Question answering is a more fine-grained form of information retrieval (IR). Standard IR retrieves documents based on natural language queries. But users typically want shorter responses. Our question answering system uses the Smart retrieval engine and then attempts to locate chunks of text in the top-ranked documents that specifically answer the query. Currently we can retrieve NPs to answer who, what, when, where, and which questions. Features of the system include some simple semantic type checking between the question and answer and use of text summarization to narrow the search.
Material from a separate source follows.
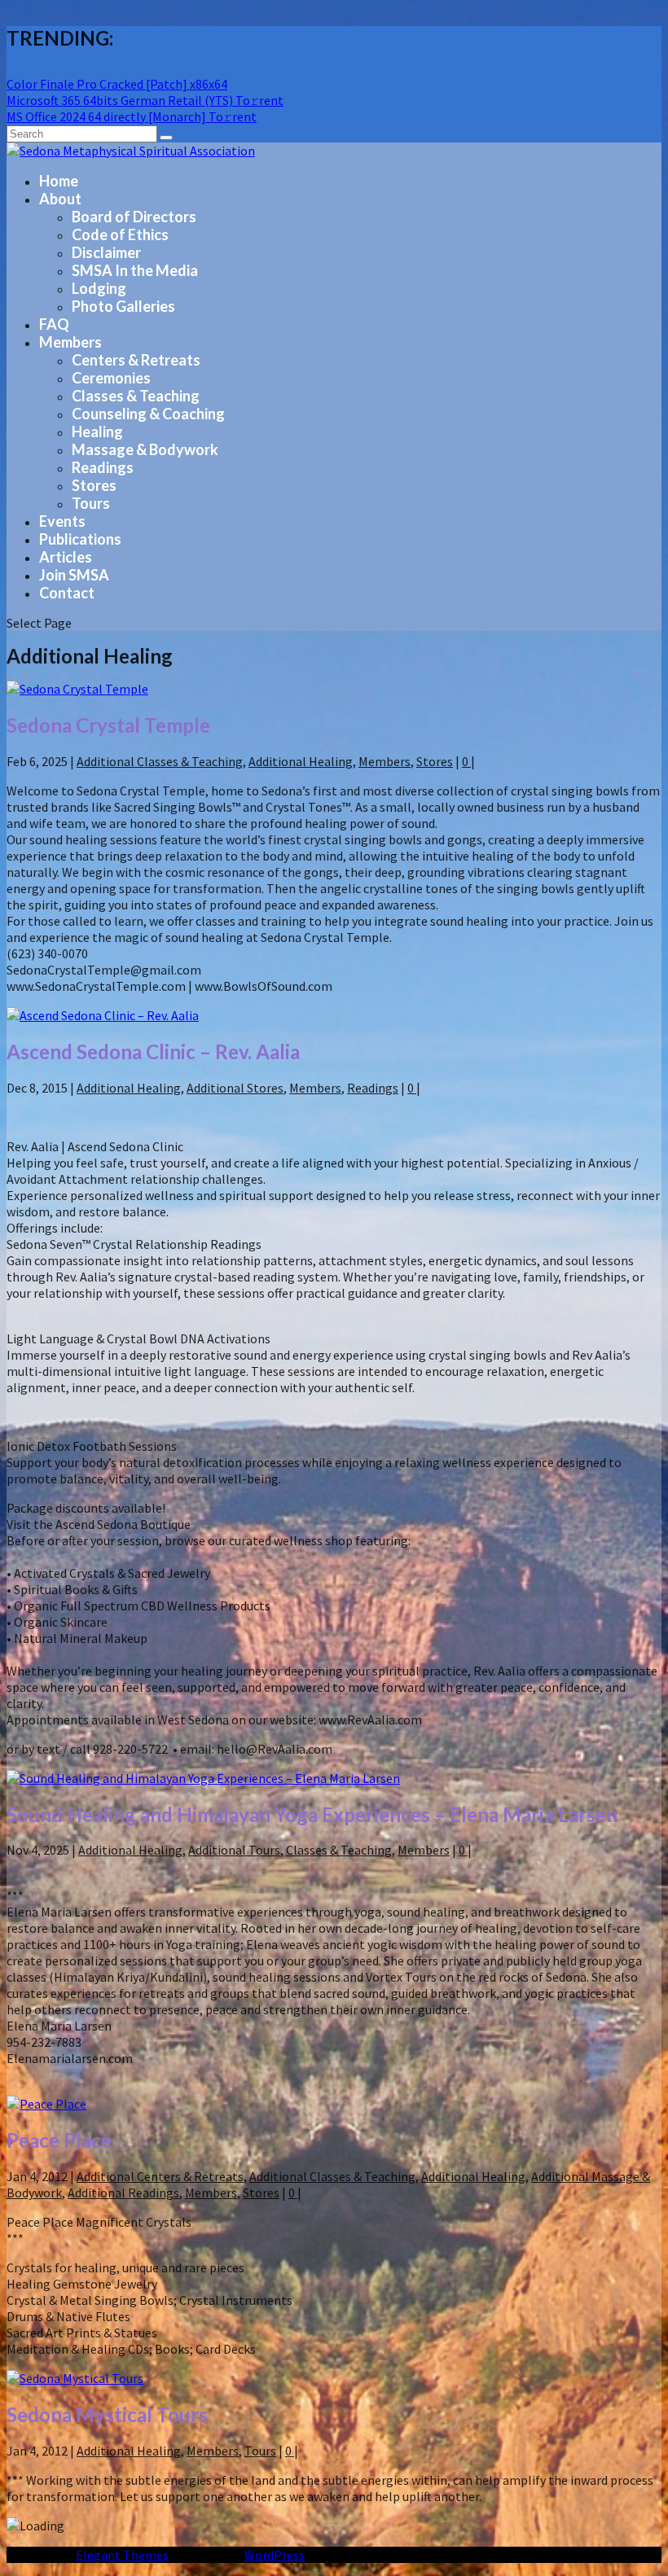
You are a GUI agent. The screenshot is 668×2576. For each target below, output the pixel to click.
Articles (65, 557)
Examining the role of statistical and linguistic knowledge sources in a general-knowledge question-answering system. Claire Cardie, Vincent Ng, David Pierce, and Chris Buckley. In Proceedings of the Sixth Applied Natural Language Processing Conference (ANLP-2000), pages 180-187, 2000.
[abstract, ps, pdf]

Unsupervised and Weakly-Supervised Language Learning

We are currently applying some new machine learning algorithms within our partial parsing framework to experiment with reducing the training data required by bracketer learning. Cotraining is one such algorithm that leverages the inherent redundancy in language. For example, NPs can often be detected both by their context (e.g. John ate ____) or by their content (e.g. the ____). If learners are built to use separate features of the problem, they can bootstrap each other starting with very little data.